§ EXERCISE AIM
Find and return every line of the data that contains the word "method".

***** DATA FOR THIS EXERCISE *****

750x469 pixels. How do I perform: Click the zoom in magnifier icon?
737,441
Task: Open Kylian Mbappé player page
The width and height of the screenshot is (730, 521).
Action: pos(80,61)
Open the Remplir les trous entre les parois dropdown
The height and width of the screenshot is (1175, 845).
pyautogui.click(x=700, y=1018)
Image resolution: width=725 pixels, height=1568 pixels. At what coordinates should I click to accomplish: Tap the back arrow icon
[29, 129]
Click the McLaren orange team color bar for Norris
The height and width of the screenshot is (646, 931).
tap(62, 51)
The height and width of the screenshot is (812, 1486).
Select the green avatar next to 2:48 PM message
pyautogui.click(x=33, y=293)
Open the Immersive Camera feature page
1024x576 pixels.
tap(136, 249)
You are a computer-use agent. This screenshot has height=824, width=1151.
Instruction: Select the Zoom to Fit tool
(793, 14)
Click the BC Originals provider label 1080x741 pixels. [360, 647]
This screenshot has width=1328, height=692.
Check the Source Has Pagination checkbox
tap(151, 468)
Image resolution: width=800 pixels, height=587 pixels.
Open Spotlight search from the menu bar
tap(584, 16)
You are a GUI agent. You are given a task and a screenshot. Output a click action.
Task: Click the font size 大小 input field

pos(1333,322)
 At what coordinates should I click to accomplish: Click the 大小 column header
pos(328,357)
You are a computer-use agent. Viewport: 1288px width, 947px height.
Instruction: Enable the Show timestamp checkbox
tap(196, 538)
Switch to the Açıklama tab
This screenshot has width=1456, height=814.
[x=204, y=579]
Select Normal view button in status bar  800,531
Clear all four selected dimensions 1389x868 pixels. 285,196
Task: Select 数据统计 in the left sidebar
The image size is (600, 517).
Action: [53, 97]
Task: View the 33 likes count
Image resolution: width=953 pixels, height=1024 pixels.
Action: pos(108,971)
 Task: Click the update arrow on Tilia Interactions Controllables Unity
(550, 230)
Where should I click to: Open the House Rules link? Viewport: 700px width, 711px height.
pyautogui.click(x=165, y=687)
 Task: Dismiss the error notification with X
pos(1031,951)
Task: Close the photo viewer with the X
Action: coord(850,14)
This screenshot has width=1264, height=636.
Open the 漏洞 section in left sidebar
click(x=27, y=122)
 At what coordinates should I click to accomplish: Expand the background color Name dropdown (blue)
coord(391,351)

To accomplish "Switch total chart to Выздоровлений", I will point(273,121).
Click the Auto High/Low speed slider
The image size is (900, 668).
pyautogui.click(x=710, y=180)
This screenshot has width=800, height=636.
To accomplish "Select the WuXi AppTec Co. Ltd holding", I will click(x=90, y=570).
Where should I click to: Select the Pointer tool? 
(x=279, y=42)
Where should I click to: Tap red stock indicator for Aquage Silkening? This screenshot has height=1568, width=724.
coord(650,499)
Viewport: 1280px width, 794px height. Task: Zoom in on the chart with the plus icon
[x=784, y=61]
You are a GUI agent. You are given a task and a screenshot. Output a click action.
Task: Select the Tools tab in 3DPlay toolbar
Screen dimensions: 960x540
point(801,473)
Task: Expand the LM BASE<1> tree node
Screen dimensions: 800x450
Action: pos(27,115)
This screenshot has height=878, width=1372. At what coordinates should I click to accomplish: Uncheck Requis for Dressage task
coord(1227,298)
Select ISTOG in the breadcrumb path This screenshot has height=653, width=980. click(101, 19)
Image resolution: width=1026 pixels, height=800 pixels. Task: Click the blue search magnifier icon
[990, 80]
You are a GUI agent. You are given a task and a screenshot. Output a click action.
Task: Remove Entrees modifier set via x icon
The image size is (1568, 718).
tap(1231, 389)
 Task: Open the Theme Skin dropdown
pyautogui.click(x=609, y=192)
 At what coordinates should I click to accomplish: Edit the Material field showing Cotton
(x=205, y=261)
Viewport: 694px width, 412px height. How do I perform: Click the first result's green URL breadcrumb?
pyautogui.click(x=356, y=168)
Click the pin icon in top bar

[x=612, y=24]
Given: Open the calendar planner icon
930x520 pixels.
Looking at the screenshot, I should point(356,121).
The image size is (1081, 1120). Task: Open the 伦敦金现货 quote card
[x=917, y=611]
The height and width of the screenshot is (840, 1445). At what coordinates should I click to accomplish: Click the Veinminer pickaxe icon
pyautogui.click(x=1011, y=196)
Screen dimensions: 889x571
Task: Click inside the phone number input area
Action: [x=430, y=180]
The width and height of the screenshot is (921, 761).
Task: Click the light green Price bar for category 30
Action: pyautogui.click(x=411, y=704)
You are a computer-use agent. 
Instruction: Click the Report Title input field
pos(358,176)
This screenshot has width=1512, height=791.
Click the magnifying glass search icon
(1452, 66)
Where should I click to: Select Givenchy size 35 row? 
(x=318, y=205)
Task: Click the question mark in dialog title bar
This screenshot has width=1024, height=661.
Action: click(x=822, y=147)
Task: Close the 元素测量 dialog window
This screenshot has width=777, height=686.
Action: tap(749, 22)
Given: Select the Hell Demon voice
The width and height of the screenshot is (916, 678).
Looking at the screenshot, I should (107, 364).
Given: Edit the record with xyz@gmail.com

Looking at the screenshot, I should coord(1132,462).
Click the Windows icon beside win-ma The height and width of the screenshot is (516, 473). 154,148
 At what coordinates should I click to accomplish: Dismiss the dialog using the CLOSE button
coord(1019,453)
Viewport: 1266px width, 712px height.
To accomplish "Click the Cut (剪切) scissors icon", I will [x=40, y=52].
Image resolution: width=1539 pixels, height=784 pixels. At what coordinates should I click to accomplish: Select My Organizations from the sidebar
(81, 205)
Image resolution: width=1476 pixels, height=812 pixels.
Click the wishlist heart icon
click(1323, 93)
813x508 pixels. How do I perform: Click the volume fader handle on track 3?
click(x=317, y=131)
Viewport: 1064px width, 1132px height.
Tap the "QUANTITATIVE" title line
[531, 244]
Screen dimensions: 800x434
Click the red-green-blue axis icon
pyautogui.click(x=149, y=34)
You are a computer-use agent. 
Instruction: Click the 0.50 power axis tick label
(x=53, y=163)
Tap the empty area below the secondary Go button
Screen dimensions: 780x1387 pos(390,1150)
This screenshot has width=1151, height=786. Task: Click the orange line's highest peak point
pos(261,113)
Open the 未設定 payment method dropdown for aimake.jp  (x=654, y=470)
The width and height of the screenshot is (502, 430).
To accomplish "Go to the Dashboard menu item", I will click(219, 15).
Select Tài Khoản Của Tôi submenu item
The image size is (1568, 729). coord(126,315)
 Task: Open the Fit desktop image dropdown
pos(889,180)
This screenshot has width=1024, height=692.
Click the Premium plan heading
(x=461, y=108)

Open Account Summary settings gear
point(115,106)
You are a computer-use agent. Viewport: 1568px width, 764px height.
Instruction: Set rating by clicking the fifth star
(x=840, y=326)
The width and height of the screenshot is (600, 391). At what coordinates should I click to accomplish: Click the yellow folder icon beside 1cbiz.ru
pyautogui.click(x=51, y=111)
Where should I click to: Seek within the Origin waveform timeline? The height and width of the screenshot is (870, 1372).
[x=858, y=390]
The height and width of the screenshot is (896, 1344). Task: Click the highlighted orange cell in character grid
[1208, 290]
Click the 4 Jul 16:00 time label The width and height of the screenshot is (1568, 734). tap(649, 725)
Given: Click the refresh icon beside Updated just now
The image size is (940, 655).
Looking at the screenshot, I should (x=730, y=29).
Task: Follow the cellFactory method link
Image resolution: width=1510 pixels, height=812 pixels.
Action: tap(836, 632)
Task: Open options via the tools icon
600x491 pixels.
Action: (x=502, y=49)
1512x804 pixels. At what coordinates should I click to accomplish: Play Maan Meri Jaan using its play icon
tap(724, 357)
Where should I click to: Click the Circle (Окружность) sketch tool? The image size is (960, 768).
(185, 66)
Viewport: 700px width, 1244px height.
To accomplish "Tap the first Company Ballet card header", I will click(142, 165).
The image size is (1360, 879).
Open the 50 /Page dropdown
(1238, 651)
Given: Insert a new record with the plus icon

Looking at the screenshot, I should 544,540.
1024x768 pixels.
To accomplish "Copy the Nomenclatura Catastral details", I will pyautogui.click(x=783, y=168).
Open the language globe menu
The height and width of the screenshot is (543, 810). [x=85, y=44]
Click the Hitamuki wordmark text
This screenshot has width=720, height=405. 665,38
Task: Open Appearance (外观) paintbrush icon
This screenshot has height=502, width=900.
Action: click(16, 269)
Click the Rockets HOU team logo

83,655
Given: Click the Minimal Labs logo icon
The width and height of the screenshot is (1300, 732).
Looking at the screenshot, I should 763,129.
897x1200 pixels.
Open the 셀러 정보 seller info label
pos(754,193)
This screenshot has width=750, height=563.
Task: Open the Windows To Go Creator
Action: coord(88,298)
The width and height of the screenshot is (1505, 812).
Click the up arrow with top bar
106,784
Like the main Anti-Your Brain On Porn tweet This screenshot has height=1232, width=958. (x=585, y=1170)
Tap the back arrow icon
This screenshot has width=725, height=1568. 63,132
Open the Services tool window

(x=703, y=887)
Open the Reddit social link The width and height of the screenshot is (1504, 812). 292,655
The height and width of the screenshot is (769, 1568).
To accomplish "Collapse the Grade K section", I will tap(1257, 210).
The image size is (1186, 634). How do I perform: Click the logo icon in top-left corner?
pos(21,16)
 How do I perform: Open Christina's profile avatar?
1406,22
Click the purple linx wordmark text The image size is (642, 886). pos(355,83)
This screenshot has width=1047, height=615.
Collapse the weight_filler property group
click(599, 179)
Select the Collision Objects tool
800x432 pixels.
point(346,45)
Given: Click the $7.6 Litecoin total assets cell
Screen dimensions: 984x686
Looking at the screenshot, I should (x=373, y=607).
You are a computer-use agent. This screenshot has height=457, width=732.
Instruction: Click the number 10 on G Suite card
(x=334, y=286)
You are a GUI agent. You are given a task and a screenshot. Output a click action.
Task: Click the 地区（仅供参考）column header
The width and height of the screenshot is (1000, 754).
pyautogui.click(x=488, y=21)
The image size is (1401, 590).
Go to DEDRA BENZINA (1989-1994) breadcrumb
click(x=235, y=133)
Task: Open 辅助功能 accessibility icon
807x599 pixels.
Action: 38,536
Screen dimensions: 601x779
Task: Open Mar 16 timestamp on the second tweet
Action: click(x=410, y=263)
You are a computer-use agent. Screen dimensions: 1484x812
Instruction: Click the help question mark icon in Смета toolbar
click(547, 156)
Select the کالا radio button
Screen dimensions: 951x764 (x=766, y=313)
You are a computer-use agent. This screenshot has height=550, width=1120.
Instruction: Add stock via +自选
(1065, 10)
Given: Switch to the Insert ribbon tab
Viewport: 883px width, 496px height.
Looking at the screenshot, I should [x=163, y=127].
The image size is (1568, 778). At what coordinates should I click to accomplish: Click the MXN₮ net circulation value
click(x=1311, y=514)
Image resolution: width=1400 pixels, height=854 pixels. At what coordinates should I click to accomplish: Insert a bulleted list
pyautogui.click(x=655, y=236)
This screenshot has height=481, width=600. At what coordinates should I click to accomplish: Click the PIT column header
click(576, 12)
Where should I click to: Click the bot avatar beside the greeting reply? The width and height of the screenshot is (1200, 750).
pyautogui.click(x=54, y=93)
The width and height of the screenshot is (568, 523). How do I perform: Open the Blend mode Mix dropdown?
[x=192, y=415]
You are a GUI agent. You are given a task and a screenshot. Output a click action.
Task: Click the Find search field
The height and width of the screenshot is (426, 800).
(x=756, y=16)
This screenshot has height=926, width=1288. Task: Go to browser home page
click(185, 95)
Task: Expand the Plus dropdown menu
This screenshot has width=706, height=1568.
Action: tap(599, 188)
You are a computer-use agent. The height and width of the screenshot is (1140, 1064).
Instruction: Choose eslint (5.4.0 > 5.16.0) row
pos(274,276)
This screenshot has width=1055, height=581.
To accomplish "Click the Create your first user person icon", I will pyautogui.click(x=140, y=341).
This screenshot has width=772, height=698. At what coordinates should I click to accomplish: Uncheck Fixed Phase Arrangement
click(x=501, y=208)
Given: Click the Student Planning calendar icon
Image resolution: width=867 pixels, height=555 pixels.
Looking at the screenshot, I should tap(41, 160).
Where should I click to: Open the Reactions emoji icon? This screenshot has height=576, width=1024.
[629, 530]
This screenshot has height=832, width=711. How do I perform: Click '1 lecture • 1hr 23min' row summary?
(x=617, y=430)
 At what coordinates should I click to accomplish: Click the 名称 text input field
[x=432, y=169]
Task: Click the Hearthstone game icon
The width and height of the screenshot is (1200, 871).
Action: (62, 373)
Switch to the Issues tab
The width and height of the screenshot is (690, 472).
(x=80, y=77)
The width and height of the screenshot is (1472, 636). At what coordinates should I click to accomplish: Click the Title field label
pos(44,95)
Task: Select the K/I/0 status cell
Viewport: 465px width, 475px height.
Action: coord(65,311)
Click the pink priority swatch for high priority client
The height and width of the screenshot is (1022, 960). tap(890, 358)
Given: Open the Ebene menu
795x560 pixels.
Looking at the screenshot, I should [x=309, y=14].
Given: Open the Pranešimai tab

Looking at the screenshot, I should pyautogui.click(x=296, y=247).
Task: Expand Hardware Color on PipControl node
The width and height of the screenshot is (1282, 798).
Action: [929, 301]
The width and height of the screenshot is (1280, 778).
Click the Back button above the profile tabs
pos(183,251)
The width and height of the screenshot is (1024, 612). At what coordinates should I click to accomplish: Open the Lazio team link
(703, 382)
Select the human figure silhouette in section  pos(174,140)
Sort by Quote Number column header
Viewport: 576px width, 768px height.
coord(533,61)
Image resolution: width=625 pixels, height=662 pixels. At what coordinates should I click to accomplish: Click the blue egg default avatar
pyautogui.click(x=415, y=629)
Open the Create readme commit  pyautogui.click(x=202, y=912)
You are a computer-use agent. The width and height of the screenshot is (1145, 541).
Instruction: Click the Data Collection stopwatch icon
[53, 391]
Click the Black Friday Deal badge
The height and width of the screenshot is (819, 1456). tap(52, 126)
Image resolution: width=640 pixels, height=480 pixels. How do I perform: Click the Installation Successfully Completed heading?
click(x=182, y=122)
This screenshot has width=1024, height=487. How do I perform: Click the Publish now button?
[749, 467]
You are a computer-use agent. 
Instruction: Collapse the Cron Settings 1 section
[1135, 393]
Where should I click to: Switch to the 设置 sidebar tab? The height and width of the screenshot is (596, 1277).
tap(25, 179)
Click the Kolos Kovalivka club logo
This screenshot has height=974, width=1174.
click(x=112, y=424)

*****

§ FINISHED TASK
Open the 未設定 payment method dropdown for aimake.jp  (x=654, y=470)
Task: Follow the cellFactory method link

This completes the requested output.